Ответ двусмысленный, поскольку он отрицает и в то же время подтверждает царственное положение. Древние толкователи, начиная с Аврелия Августина и Иоанна Златоуста и заканчивая Фомой Аквинским, сходятся во мнениях по этому вопросу. Как утверждает Августин, Иисус сказал вместо «не в мире сём (поп est in hoc mundo)» «не из мира сего (de hoc mundo)»; а Златоуст поясняет: «’’Царство моё не из мира сего” означает, что зиждется оно не на мирских делах и выборе людей, но что оно происходит извне, то есть от Господа Бога». Фома же добавляет: «Говоря, что Его царство не здесь, Он имеет в виду, что начало его не в этом мире, и всё же оно здесь, ибо оно повсюду (est tamen hic, quia ubique est)».
Следовательно, Пилат не ошибается, повторяя: «Итак, Ты Царь (оикоип basileus ei sу)?»[36]. Ответ Иисуса внезапно переносит тему разговора от Царства к истине:
Ты говоришь, что Я Царь (sy legeis oti basileys eimi ego).
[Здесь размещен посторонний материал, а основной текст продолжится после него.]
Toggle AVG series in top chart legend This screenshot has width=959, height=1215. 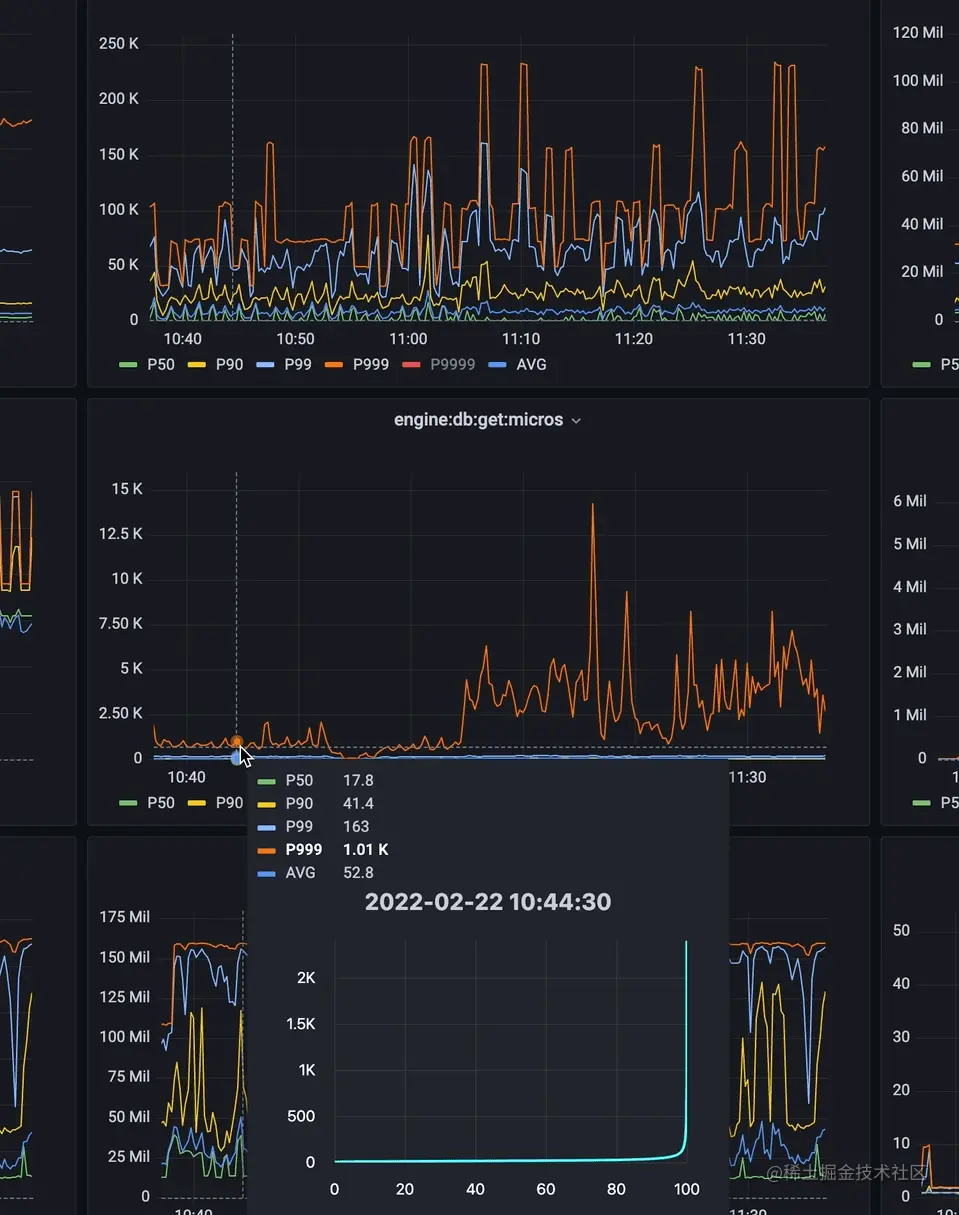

Я на то родился и на то пришел в мир, чтобы свидетельствовать о истине (ina martyr eso tei aletheiai); всякий, кто от истины (ek tes aletheias), слушает гласа Моего[37].
И здесь Пилат произносит то, что Ницше назовёт «тончайшим высказыванием всех времён (die grosste Urbanitat aller Zeiteri)»: «Что есть истина (fi es fin aletheia)?».
В действительности вопрос Пилата, в котором принято видеть ироничное проявление скепсиса (именно с этой точки зрения Шпенглер противопоставлял факты — Tatsachen, поборником которых был Пилат, истине, посланником которой был Иисус) и даже издёвку («аристократическая насмешка», с которой, как пишет Ницше, «римлянин» уничтожил бы Новый завет — Антихристианин глава 46)[38], вовсе не обязательно таковым является. Более того, этот вопрос едва ли выделяется как «чужеродное тело» (Demandt, р. 86) в своём контексте, который — важно об этом не забывать — представляет собой контекст судебного процесса. Как предполагает Фома в своём комментарии, Пилат, поняв, что Царство Иисуса не связано с этим миром, хочет услышать истину и пытается узнать всё о царстве, о котором свидетельствует обвиняемый (cupit ventatem scire ас effici de regno eius): его вопрос — не об истине в целом (поп quaerens quid sit definitio ventatis), а о той конкретной истине, которую Иисус, кажется, имеет в виду, но суть которой префект не может уловить. Здесь сталкиваются не истина со скепсисом и вера с неверием, а две различные истины или же два различных представления об истине. В Евангелии от Никодима допрос продолжается, и Иисус отвечает: «Истина от небес»[39]. И лишь на новом вопросе Пилата («Значит, нет истины на земле?») и на ответе Иисуса («Взгляни, как Тот, Кто говорит истину, судит теми, кто имеет власть на земле») дознание завершается (Moraldi, р. 572). Решение земного суда не согласуется со свидетельствами об истине.
с) (снаружи) В это мгновение Пилат вновь выходит (palin exelthe) из претории. Часто подчёркивается тот факт, что он специально не стал ждать ответа Иисуса (Бэкон написал с иронией: «What is truth?, said jesting Pilatus and would not stay for an answer»[40]; но ещё Фома Аквинский заметил, что он responsionem non expectavit[41]). Причину его неожиданного решения можно понять по восклицанию, обращённому к иудеям: «Я никакой вины не нахожу в Нем. Есть же у вас обычай, чтобы я одного отпускал вам на Пасху; хотите ли, отпущу вам Царя Иудейского?»[42]. Не считая подсудимого виновным, Пилат должен был либо объявить о невиновности (в римском праве для этого предусматривалась формулировка absolvo[43] или videtur поп fecisse[44]), либо приостановить судебное разбирательство и потребовать провести дополнительное дознание (стандартная формулировка в данном случае звучала как non liquef[45] или amplius est cognoscendum[46]). Однако он хочет разрешить дело, воспользовавшись пасхальной амнистией. В течение всего судебного процесса — над этим фактом стоит задуматься — Пилат постоянно пытается уйти от вынесения приговора. Даже в конце, когда префект уступает бурным и настойчивым требованиям иудеев, он, как мы увидим, судебного решения не выносит: он ограничивается тем, что «предает»[47] (paredoken) обвиняемого евреям.